►

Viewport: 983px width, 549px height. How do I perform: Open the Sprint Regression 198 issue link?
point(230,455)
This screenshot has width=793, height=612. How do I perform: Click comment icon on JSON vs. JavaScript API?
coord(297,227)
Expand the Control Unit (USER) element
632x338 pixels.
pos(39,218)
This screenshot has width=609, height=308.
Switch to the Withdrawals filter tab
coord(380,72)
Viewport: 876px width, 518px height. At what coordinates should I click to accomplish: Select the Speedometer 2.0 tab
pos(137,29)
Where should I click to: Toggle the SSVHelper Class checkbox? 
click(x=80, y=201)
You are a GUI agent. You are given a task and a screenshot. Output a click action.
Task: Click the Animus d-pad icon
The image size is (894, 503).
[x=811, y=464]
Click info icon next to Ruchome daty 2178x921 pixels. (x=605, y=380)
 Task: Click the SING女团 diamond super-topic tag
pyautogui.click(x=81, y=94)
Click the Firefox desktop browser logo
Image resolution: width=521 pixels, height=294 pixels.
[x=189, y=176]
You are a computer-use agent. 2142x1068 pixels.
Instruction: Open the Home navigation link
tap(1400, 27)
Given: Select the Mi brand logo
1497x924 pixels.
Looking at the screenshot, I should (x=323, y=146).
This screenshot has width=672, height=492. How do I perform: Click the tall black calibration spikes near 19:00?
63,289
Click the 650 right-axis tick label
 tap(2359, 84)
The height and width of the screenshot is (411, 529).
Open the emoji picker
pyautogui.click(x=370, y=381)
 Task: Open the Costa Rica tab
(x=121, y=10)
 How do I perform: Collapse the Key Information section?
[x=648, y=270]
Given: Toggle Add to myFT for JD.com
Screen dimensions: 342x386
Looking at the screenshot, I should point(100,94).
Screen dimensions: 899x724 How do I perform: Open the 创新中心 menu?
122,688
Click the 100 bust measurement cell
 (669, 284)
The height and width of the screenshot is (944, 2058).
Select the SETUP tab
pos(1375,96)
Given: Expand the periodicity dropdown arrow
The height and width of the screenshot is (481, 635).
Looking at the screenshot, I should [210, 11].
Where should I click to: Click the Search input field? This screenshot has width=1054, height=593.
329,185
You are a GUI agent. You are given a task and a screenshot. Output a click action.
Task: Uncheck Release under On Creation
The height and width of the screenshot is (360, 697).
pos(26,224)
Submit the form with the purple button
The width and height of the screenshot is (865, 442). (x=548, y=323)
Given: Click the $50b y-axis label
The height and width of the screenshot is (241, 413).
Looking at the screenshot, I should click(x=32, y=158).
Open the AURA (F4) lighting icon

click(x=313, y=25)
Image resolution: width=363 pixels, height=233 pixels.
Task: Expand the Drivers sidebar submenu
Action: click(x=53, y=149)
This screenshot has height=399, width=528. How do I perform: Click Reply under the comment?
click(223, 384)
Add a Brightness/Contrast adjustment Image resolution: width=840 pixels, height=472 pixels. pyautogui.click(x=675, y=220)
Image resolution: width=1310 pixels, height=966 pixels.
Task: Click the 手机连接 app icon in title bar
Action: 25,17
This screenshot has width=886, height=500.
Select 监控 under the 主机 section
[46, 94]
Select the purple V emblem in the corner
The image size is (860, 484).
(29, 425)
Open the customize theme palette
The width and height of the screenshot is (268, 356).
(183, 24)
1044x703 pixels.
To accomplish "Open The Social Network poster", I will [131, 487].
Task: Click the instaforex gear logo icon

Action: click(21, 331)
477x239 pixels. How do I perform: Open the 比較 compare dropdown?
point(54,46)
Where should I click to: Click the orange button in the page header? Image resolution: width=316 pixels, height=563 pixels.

◄

_WHAT YOU NEED TO DO:_
Can you copy out all of the records above line for line, with no changes?

_FINISHED TASK:_
Viewport: 983px width, 549px height. How do I perform: Open the Sprint Regression 198 issue link?
point(230,455)
This screenshot has width=793, height=612. How do I perform: Click comment icon on JSON vs. JavaScript API?
coord(297,227)
Expand the Control Unit (USER) element
632x338 pixels.
pos(39,218)
This screenshot has width=609, height=308.
Switch to the Withdrawals filter tab
coord(380,72)
Viewport: 876px width, 518px height. At what coordinates should I click to accomplish: Select the Speedometer 2.0 tab
pos(137,29)
Where should I click to: Toggle the SSVHelper Class checkbox? 
click(x=80, y=201)
You are a GUI agent. You are given a task and a screenshot. Output a click action.
Task: Click the Animus d-pad icon
The image size is (894, 503).
[x=811, y=464]
Click info icon next to Ruchome daty 2178x921 pixels. (x=605, y=380)
 Task: Click the SING女团 diamond super-topic tag
pyautogui.click(x=81, y=94)
Click the Firefox desktop browser logo
Image resolution: width=521 pixels, height=294 pixels.
[x=189, y=176]
You are a computer-use agent. 2142x1068 pixels.
Instruction: Open the Home navigation link
tap(1400, 27)
Given: Select the Mi brand logo
1497x924 pixels.
Looking at the screenshot, I should (x=323, y=146).
This screenshot has width=672, height=492. How do I perform: Click the tall black calibration spikes near 19:00?
63,289
Click the 650 right-axis tick label
 tap(2359, 84)
The height and width of the screenshot is (411, 529).
Open the emoji picker
pyautogui.click(x=370, y=381)
 Task: Open the Costa Rica tab
(x=121, y=10)
 How do I perform: Collapse the Key Information section?
[x=648, y=270]
Given: Toggle Add to myFT for JD.com
Screen dimensions: 342x386
Looking at the screenshot, I should point(100,94).
Screen dimensions: 899x724 How do I perform: Open the 创新中心 menu?
122,688
Click the 100 bust measurement cell
 (669, 284)
The height and width of the screenshot is (944, 2058).
Select the SETUP tab
pos(1375,96)
Given: Expand the periodicity dropdown arrow
The height and width of the screenshot is (481, 635).
Looking at the screenshot, I should [210, 11].
Where should I click to: Click the Search input field? This screenshot has width=1054, height=593.
329,185
You are a GUI agent. You are given a task and a screenshot. Output a click action.
Task: Uncheck Release under On Creation
The height and width of the screenshot is (360, 697).
pos(26,224)
Submit the form with the purple button
The width and height of the screenshot is (865, 442). (x=548, y=323)
Given: Click the $50b y-axis label
The height and width of the screenshot is (241, 413).
Looking at the screenshot, I should click(x=32, y=158).
Open the AURA (F4) lighting icon

click(x=313, y=25)
Image resolution: width=363 pixels, height=233 pixels.
Task: Expand the Drivers sidebar submenu
Action: click(x=53, y=149)
This screenshot has height=399, width=528. How do I perform: Click Reply under the comment?
click(223, 384)
Add a Brightness/Contrast adjustment Image resolution: width=840 pixels, height=472 pixels. pyautogui.click(x=675, y=220)
Image resolution: width=1310 pixels, height=966 pixels.
Task: Click the 手机连接 app icon in title bar
Action: 25,17
This screenshot has width=886, height=500.
Select 监控 under the 主机 section
[46, 94]
Select the purple V emblem in the corner
The image size is (860, 484).
(29, 425)
Open the customize theme palette
The width and height of the screenshot is (268, 356).
(183, 24)
1044x703 pixels.
To accomplish "Open The Social Network poster", I will [131, 487].
Task: Click the instaforex gear logo icon

Action: click(21, 331)
477x239 pixels. How do I perform: Open the 比較 compare dropdown?
point(54,46)
Where should I click to: Click the orange button in the page header? Image resolution: width=316 pixels, height=563 pixels.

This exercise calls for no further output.